_DOCUMENT TEXT:_
___

Fig 1.
Illustrations of how gene networks can be used in cancer data analysis.
A) Information propagation approach: the information about mutated genes (in red) is propagated to their neighborhood through interactions, helping to identify significantly affected subnetworks. The level of redness of a node indicates how likely the gene is affected. B) Module Cover approach finds the minimum cost subnetworks so that each patient is covered by at least k mutated genes. The edges in the gene interaction network (blue edges) may be weighted based on interaction confidence or mutual exclusivity. For example, the patients covered by gene C and D are mutually exclusive. There is an edge between a gene and a patient if the gene is mutated in the patient (black edges). The figure shows an example where two modules are selected, covering each patient at least three times (k = 3). The green nodes are selected genes, and the thick edges indicate the selected interactions or gene-patient relationships.
Fig 2.
Other types of biological networks.
A) Topic model utilizing a patient similarity network. The network guides to find disease subtypes and their features (in the figure, the mutations in genes g1 and g2 are selected features for Subtype 1, while Subtype 2 has mutations in g4 and g5). Patients can be represented as mixtures of multiple subtypes. B) Disease network. A disease network can be constructed based on shared disease genes or the similarity of disease phenotypes. For example, the disease network on the right has an edge between two diseases if they share the same disease genes or phenotype features.

___

_TASK REQUIREMENTS:_
A: Answer each from the network figure captions:
(i) In the Module Cover example, what value of k is used?
(ii) In the information propagation approach, what color marks the mutated genes?
(iii) In the topic model, mutations in which genes are selected features for Subtype 2?
B: Quote the network figure captions starting at "A) Topic model" and ending at "or phenotype features.".
Rely only on the network figure captions.

___

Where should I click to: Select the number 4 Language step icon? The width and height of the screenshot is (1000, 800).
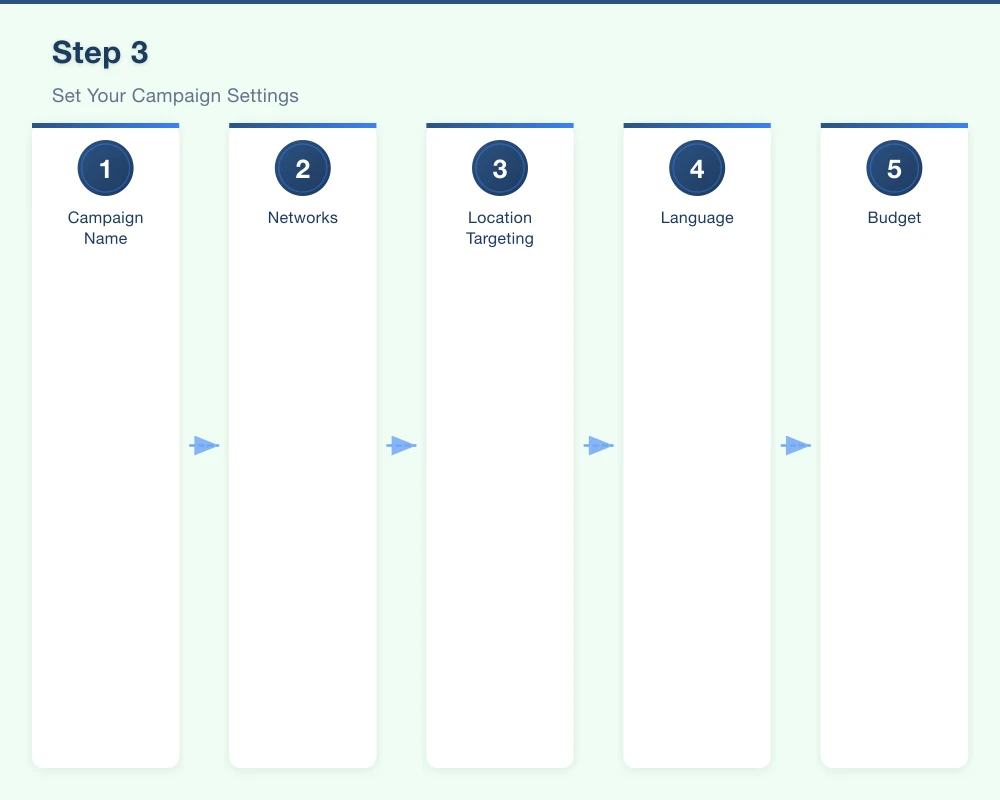[696, 168]
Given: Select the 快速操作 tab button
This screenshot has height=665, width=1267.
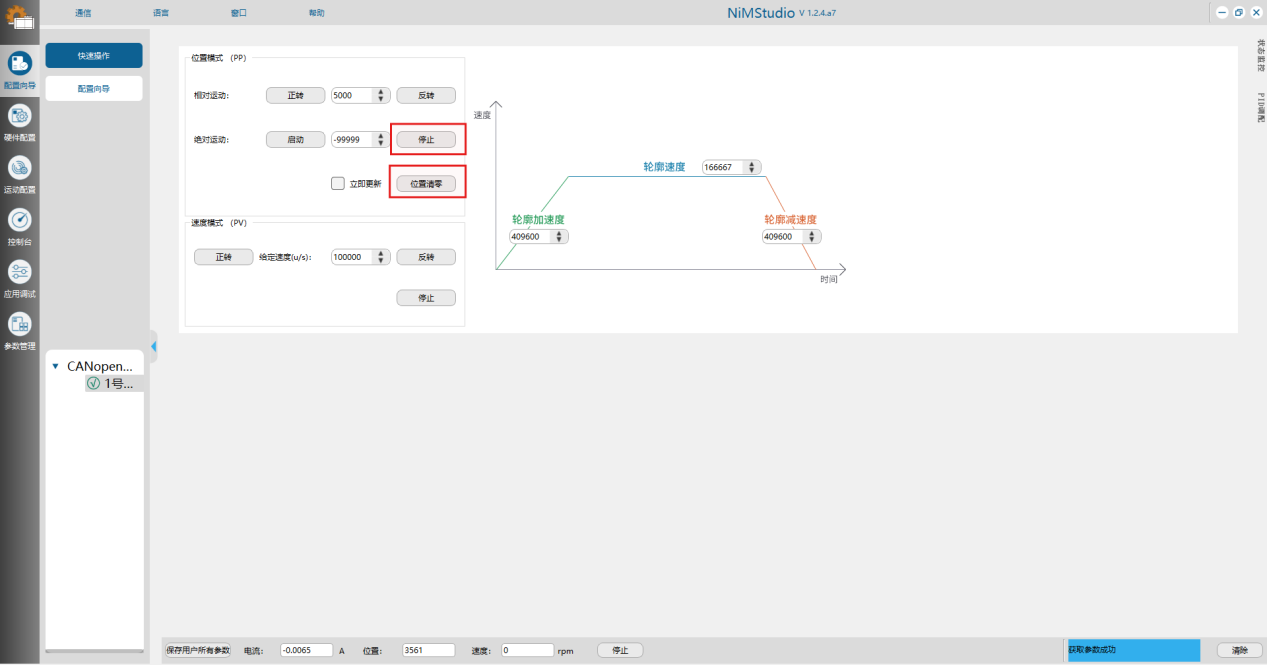Looking at the screenshot, I should pos(94,56).
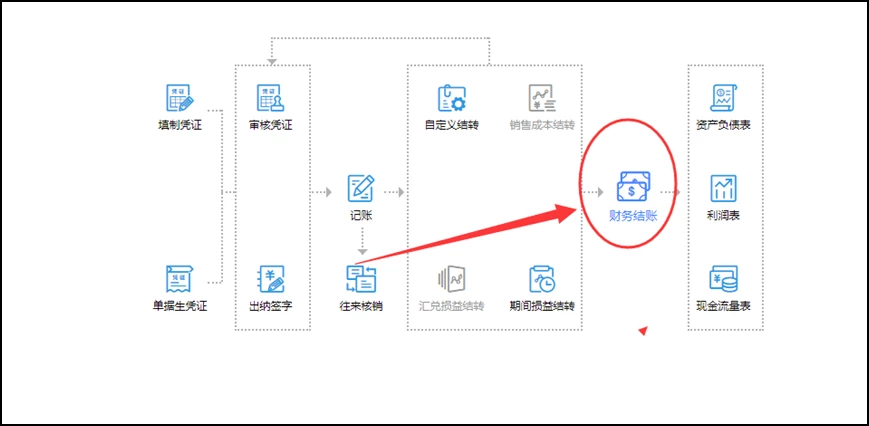Select the 出纳签字 notebook icon
The height and width of the screenshot is (426, 869).
coord(270,279)
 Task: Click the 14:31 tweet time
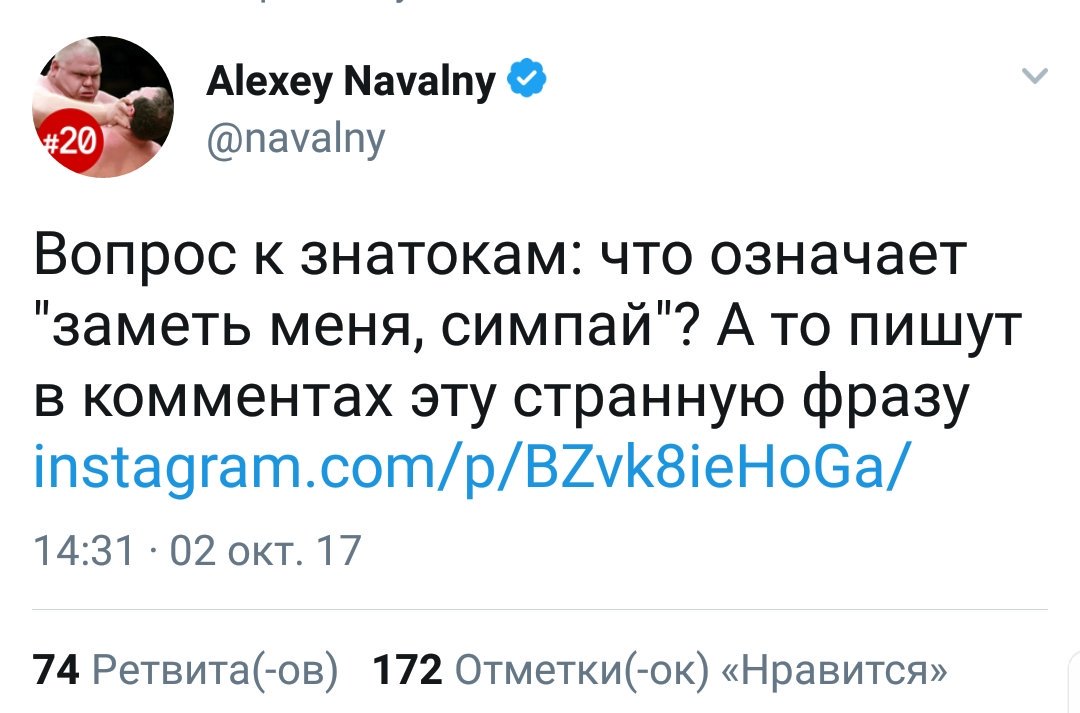82,551
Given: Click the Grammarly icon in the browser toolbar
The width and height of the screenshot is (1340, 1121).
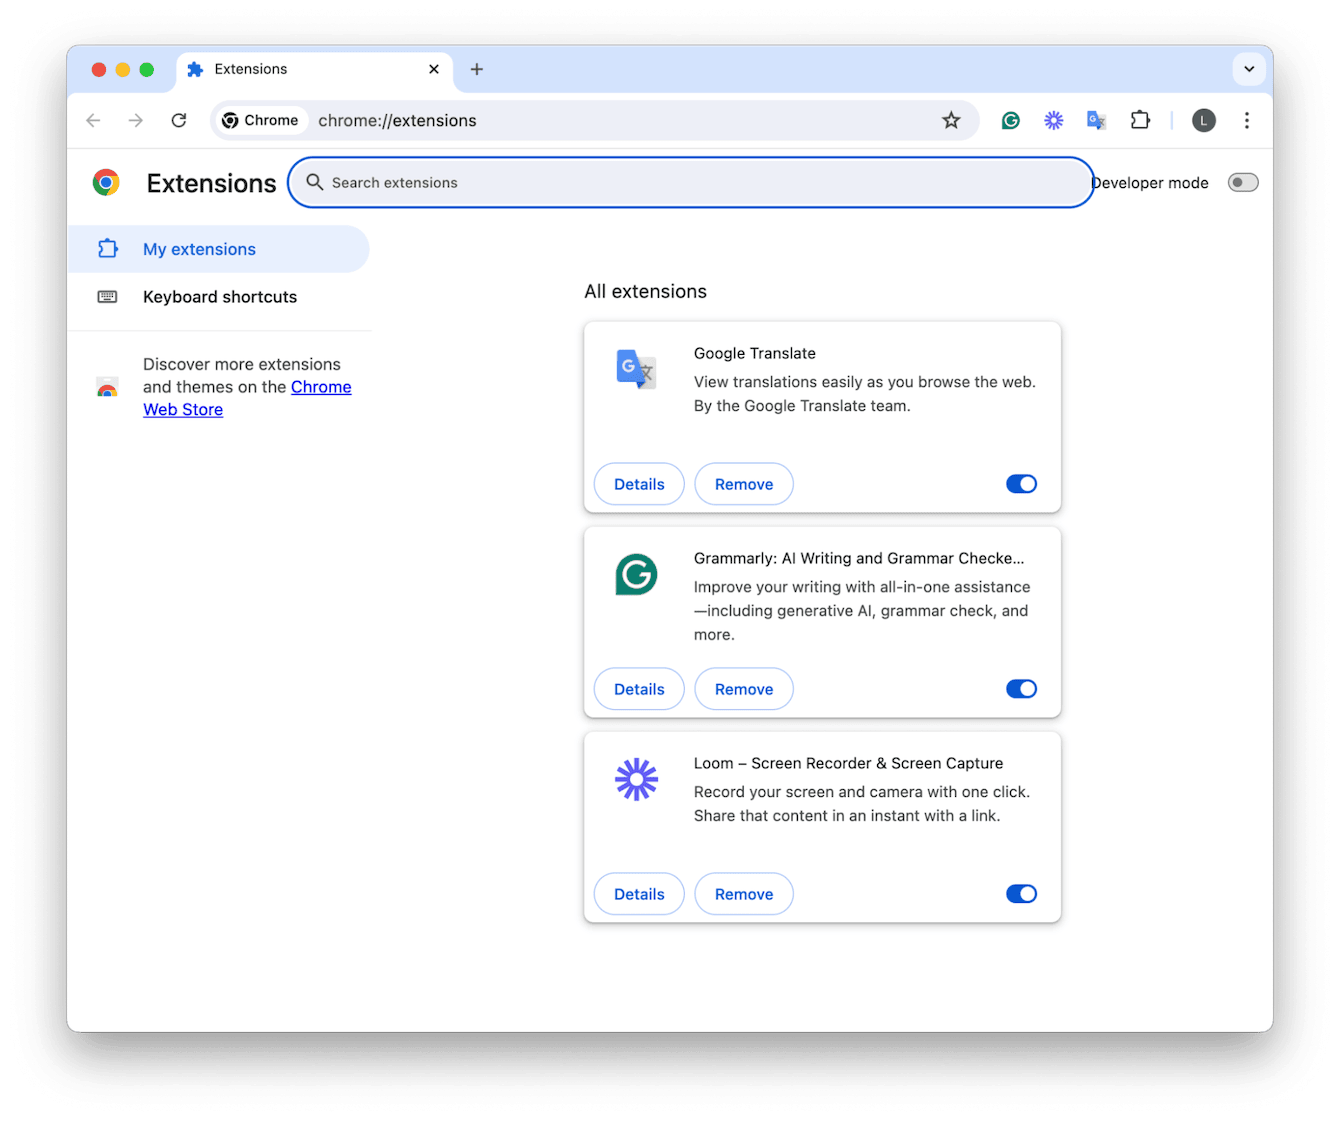Looking at the screenshot, I should click(x=1010, y=120).
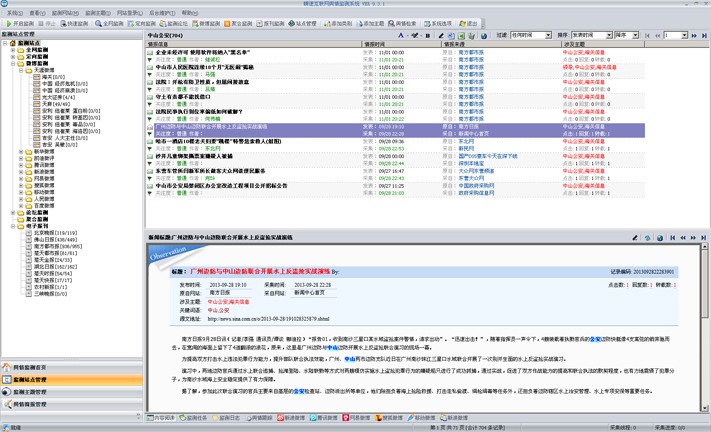The width and height of the screenshot is (711, 432).
Task: Click the bold B icon in list toolbar
Action: pyautogui.click(x=429, y=35)
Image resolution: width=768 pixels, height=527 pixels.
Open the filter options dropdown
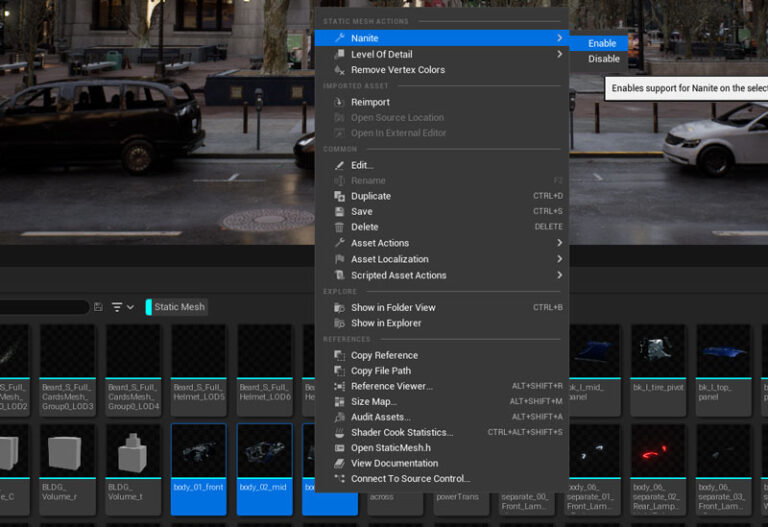(x=123, y=307)
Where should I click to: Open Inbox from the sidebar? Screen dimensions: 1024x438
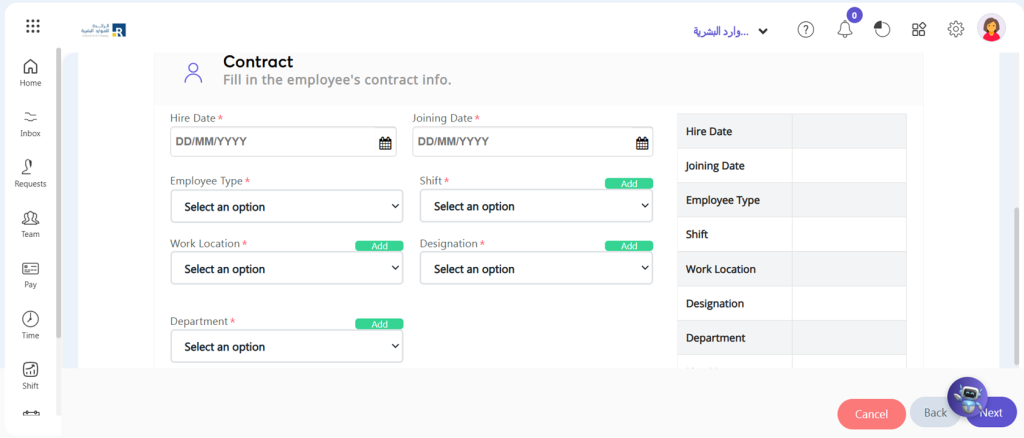point(30,123)
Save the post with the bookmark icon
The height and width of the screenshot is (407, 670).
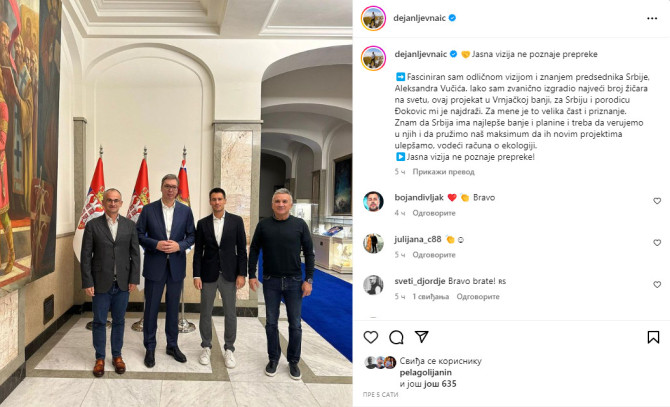[653, 337]
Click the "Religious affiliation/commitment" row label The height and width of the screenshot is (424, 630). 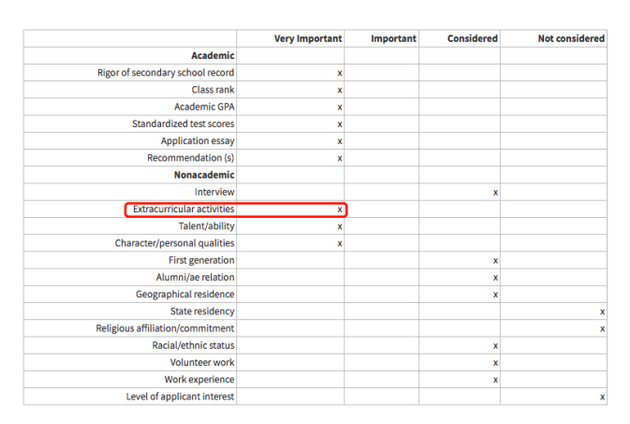point(165,328)
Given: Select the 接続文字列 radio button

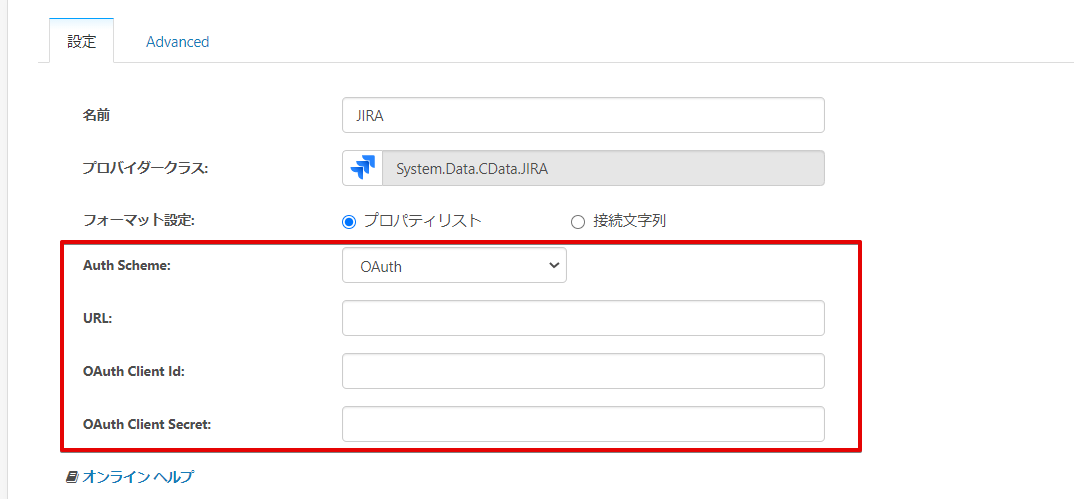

___

_RESULTS FOR THE EXERCISE:_
A:
(i) k = 3
(ii) Red
(iii) g4 and g5

B:
A) Topic model utilizing a patient similarity network. The network guides to find disease subtypes and their features (in the figure, the mutations in genes g1 and g2 are selected features for Subtype 1, while Subtype 2 has mutations in g4 and g5). Patients can be represented as mixtures of multiple subtypes. B) Disease network. A disease network can be constructed based on shared disease genes or the similarity of disease phenotypes. For example, the disease network on the right has an edge between two diseases if they share the same disease genes or phenotype features.